*YOUR OBJECTIVE:*
Lines with "field" in them are to be located in the listing below and copied.

*MATERIAL PROVIDED:*
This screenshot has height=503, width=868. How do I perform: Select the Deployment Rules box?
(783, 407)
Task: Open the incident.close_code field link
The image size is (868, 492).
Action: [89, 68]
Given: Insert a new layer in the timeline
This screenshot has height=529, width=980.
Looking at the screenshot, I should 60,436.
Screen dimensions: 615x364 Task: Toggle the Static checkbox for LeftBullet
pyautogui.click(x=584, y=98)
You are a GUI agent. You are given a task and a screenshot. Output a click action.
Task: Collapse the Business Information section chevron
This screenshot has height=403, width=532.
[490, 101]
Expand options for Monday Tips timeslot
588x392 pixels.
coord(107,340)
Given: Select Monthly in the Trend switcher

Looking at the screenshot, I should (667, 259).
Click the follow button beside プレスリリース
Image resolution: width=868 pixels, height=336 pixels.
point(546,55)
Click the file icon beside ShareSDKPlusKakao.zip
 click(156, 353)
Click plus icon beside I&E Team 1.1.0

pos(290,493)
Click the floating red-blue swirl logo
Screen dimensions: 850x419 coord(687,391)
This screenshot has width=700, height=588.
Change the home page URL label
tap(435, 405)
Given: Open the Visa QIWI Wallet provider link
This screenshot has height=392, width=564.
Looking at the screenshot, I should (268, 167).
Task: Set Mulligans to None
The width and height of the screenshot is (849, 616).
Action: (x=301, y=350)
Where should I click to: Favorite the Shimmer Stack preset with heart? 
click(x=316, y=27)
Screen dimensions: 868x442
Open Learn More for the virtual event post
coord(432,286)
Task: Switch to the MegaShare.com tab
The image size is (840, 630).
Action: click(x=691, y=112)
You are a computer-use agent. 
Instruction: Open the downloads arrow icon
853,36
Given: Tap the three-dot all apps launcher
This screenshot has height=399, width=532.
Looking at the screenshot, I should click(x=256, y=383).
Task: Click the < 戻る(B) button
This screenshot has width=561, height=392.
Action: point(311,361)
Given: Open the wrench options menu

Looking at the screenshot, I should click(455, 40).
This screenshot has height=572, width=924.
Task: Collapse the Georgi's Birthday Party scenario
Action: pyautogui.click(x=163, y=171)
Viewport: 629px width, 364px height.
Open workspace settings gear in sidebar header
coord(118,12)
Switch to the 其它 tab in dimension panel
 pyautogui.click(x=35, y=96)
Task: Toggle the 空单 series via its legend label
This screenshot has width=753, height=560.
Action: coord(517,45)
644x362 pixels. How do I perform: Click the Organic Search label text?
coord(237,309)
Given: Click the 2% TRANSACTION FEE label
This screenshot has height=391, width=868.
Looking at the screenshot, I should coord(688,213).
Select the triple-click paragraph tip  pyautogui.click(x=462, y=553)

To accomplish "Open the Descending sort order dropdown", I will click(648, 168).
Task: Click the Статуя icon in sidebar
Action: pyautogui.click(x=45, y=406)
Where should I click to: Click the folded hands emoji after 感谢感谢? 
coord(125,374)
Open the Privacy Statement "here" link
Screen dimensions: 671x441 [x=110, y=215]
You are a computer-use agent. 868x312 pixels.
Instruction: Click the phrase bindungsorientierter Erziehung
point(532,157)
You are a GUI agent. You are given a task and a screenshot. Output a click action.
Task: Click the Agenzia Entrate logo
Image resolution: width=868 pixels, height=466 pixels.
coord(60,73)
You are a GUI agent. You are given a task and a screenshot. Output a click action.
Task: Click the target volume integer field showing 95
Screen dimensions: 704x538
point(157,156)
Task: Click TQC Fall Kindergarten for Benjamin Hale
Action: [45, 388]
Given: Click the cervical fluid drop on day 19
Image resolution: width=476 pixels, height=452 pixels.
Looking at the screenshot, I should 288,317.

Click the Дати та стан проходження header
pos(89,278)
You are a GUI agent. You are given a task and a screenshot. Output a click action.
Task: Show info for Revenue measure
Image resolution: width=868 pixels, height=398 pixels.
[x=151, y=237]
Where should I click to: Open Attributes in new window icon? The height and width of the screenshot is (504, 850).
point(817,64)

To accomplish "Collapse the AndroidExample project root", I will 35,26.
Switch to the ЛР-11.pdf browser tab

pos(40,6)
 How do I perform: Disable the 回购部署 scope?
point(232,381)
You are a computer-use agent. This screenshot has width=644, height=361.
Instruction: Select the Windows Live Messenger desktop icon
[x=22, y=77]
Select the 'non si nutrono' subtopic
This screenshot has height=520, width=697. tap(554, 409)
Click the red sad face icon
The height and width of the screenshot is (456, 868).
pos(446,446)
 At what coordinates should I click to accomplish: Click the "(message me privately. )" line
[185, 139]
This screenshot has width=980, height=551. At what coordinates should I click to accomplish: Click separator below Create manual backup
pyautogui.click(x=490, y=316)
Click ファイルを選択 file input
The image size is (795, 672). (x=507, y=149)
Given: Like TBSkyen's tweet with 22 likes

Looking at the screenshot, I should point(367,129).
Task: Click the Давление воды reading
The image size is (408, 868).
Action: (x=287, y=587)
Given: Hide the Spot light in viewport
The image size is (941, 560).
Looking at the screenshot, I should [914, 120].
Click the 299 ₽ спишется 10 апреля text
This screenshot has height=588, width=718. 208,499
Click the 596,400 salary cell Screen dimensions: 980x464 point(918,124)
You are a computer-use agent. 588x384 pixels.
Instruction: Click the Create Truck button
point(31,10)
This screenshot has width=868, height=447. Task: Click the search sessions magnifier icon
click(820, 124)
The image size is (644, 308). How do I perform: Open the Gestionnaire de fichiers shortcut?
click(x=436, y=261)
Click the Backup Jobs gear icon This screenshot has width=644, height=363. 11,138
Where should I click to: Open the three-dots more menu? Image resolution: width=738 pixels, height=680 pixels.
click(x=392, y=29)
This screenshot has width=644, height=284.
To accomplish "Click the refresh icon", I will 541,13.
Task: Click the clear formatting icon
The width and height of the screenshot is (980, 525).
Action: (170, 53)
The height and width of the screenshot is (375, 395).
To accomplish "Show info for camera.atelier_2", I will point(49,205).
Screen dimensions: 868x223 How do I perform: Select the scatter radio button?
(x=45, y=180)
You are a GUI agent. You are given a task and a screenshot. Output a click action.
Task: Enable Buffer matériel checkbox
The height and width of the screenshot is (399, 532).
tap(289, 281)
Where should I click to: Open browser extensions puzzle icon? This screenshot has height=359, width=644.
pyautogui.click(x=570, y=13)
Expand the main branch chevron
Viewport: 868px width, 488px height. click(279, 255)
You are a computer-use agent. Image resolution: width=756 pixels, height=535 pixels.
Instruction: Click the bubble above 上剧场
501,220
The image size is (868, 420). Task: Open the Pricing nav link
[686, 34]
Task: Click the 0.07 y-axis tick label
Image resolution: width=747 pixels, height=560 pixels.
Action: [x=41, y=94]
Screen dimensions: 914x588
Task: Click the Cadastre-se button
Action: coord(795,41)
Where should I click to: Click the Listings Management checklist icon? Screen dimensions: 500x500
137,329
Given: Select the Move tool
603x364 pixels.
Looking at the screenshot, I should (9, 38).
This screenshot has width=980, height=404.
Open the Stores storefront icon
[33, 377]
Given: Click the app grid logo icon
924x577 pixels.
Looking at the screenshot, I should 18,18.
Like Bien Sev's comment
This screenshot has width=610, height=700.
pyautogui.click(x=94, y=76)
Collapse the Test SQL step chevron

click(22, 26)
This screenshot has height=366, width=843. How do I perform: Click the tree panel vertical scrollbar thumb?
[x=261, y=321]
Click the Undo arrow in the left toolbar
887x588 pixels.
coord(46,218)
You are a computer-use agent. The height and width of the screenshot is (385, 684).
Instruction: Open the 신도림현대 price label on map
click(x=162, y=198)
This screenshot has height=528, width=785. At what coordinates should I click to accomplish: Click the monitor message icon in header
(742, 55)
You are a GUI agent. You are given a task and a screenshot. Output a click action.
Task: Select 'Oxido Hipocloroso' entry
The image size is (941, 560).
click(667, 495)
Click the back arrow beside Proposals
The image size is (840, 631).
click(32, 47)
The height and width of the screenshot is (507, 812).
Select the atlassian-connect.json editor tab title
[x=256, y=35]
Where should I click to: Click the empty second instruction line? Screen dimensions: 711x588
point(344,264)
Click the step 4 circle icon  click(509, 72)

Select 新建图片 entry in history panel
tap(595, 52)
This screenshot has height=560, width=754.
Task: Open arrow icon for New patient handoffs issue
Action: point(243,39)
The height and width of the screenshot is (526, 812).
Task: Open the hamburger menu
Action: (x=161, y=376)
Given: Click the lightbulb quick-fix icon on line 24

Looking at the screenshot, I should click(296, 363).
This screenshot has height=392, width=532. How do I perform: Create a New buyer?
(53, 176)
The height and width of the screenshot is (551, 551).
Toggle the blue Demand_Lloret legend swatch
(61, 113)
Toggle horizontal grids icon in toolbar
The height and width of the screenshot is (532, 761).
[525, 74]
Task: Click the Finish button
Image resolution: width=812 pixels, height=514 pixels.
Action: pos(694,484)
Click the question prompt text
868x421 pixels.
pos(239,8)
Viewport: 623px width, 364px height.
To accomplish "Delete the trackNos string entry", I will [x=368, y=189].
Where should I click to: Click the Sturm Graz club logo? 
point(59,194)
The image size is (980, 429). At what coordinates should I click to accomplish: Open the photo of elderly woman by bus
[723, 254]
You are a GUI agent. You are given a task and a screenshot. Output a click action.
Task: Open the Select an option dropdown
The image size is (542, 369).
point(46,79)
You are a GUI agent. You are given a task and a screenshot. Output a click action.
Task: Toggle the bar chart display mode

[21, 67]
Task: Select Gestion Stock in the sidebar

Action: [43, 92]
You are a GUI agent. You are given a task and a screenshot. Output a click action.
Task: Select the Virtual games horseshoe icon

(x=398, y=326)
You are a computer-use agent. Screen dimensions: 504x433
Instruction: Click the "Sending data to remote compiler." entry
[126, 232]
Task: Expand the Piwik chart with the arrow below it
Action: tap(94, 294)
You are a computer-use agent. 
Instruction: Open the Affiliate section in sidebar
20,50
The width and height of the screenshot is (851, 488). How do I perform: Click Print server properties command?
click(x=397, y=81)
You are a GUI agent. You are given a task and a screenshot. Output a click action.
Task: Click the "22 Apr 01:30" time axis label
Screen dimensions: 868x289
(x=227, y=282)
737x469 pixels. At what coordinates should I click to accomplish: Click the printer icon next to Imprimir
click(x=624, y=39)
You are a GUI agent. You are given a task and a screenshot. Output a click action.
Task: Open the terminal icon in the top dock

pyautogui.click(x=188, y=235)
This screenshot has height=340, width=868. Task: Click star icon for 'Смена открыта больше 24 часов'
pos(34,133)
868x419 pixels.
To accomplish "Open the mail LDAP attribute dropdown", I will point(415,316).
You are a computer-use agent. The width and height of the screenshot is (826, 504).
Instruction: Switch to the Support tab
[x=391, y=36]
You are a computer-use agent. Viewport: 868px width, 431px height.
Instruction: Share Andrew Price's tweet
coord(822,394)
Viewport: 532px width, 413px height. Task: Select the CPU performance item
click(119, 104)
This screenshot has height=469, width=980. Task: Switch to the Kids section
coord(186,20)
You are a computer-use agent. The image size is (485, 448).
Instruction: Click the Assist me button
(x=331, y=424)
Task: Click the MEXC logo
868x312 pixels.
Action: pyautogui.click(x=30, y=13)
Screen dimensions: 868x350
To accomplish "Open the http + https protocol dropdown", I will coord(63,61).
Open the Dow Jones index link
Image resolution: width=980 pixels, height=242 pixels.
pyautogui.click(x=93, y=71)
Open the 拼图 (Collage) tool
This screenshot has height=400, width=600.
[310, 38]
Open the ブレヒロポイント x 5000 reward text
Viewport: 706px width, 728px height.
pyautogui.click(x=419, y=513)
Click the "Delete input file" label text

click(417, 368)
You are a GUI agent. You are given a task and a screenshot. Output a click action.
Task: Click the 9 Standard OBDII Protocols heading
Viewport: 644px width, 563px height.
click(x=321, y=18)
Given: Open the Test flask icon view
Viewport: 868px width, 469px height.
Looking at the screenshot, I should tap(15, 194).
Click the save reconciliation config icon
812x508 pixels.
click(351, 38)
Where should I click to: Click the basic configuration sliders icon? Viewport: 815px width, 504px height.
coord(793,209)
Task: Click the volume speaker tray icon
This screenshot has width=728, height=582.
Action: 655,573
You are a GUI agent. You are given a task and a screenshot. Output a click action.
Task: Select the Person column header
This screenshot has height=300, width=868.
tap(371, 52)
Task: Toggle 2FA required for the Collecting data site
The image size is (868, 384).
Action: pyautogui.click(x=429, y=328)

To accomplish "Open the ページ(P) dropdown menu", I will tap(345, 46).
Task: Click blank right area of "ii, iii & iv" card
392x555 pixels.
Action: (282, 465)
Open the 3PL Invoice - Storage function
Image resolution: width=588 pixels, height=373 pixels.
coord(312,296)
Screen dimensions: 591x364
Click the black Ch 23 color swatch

*ANSWER SECTION:*
Task: Open the incident.close_code field link
Task: Click the target volume integer field showing 95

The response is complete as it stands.